You have some good ideas. I'm going to use this one for sure.
Definitely, I've said likewise in the past and was thinking about it the last few days, too.
This is how I would want to permit new races/classes... uncover the secret city of Sss'thkk and now members of your party can create lizard-men PCs. Or, have a contact at the High City of Freefalcon and now your party can roll up new PCs starting at 3rd-level (to help a high-level campaign along).
Seems clear the 3E prestige classes were meant the same way, but got drowned in the business case for "hunting around products".
So clever. Very appealing.
This is awesome (but you know that or you wouldn't post it.)
One thing I would avoid is 3.x's chain of prerequisites. Having pre-reqs are part of what made character building a specialized skill and not a role playing choice. One thing 4e got right is that the paragon paths have practically only class membership (some race and class, some race, etc.) as a pre-req.
Removing the long range planning required would give both players and DM more freedom in placing the locations of these cool setting power-ups. They would be options that the players could encounter or search for on the adventure's time table, not a schedule of "I need to find X before I get to level Y so I can have option Z in time for blah blah blah."

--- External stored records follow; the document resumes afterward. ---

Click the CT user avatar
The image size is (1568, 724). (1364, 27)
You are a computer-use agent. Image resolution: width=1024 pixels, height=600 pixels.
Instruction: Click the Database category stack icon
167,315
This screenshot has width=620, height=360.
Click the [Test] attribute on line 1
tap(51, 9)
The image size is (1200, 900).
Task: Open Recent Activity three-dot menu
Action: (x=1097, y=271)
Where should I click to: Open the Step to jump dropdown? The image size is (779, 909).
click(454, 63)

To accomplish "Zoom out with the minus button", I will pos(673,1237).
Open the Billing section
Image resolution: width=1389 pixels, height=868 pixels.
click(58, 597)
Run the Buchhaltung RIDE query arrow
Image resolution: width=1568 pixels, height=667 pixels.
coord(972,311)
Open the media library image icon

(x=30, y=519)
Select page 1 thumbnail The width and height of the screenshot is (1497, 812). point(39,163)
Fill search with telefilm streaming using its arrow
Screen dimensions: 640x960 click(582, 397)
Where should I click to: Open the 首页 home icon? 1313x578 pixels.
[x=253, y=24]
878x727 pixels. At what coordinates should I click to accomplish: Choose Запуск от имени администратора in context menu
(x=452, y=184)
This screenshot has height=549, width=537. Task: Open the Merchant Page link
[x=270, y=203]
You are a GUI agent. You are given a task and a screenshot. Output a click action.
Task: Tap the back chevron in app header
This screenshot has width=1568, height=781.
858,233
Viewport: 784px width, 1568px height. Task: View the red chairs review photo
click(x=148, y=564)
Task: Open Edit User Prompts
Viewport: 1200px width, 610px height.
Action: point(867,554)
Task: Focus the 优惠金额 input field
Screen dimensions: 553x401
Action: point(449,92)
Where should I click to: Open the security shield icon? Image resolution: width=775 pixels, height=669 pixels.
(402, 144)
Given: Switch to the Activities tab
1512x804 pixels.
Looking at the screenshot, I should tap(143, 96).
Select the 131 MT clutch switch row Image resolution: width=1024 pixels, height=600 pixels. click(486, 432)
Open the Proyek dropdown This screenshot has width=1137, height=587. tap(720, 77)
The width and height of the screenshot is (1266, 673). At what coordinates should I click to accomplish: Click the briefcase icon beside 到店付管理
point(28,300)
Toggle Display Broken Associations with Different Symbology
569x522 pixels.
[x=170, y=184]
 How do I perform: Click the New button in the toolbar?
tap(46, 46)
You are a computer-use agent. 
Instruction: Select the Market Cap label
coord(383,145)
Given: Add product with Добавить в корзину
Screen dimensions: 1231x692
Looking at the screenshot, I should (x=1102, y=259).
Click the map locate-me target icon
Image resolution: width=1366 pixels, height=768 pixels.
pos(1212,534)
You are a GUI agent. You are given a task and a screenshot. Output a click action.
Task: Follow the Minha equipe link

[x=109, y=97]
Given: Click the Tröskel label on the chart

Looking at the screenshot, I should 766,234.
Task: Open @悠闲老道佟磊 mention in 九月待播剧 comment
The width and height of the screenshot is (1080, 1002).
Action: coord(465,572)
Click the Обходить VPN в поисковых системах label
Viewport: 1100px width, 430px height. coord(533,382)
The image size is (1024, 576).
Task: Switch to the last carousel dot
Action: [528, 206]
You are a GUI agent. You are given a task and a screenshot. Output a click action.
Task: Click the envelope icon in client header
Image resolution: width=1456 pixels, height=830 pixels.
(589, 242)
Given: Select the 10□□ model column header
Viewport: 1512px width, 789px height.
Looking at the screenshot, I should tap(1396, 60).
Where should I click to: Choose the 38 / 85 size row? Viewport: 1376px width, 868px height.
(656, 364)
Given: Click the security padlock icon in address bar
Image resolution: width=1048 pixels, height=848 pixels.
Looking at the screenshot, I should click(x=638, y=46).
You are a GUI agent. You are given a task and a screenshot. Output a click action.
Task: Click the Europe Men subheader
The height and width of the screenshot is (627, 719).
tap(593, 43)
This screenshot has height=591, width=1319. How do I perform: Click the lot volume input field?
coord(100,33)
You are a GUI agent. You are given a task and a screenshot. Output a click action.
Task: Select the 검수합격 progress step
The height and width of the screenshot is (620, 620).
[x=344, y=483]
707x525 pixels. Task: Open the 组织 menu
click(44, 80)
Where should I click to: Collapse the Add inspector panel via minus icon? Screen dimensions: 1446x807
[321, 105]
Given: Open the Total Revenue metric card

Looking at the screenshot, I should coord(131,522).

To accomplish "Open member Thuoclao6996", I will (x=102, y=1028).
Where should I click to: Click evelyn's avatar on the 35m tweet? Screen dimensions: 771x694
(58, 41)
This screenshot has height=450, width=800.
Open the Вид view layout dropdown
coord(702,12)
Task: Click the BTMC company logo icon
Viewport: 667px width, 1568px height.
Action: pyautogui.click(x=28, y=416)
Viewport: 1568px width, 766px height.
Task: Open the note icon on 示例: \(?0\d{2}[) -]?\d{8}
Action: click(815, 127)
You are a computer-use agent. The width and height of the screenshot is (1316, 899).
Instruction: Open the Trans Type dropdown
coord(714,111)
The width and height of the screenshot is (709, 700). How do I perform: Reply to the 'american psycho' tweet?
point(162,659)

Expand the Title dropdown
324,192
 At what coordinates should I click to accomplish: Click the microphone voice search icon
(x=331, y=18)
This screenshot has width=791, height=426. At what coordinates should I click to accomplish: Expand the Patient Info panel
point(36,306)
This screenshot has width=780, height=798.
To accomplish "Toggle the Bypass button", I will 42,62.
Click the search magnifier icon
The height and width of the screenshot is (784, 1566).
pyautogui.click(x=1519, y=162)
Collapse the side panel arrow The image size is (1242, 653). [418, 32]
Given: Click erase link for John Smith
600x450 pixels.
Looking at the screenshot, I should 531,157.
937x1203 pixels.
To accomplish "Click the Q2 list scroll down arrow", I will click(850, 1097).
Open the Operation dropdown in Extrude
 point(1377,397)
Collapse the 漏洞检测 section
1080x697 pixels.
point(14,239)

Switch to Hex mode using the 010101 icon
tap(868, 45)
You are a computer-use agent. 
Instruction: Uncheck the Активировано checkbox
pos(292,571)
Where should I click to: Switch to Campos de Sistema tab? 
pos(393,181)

The amount of character imbalance I had to account for DMing a long term game of 3.x was headsplitting.
You see this kind of thing in a lot of console rpgs; you can only buy certain spells, weapons, skills etc, in certain locations in the game world.
The problem in many of these games is that there's often no reason to do this kind of shopping around unless you're a completist, as new story content isn't often added, but that's not an issue with a tabletop rpg.
I've been thinking similar thoughts lately with regard to Apocalypse World and its various hacks. The modular structure of AW makes it especially easy to do this, but you've got some great ideas here!
Another burst of genius. I think I might try tying the insane 1e training costs to this sort of "special" levelling up. Give the players the choice of levelling up BtB and saving their money or going to some remote monastery (spending a weeks and a fortune getting there) and learning something special while levelling up.
Of course, the onus is on the DM to actually populate/design his world. Some of us do that anyone and sigh whenever our players ignore the background we've created.
And if the players want a certain feat/skill, well, you have to find the right mentor. :)
Alright, that's it. I'm gonna have to steal some of the essence of this for my own games at some point. I just can't resist.
This is how I would have preferred the feat system and certain of the various subclasses and prestige classes in latter editions to work. The knowledge of said abilities would come about through roleplaying and interacting in the world the people lived in, and as they traveled they would encounter different options for their characters. This also encourages the exploration theme I like so much in my games. Then it wouldn't just be about the treasure, it would be about how you learned and grew as you traveled.
It's also strong discouragement to those whose immediate action is always "I slay him!" for anyone they dislike even a little bit.
If that was the master of the four ways of feeling freedom's favorite nephew, well, I hope you have other plans for learning that feat/skill/ability.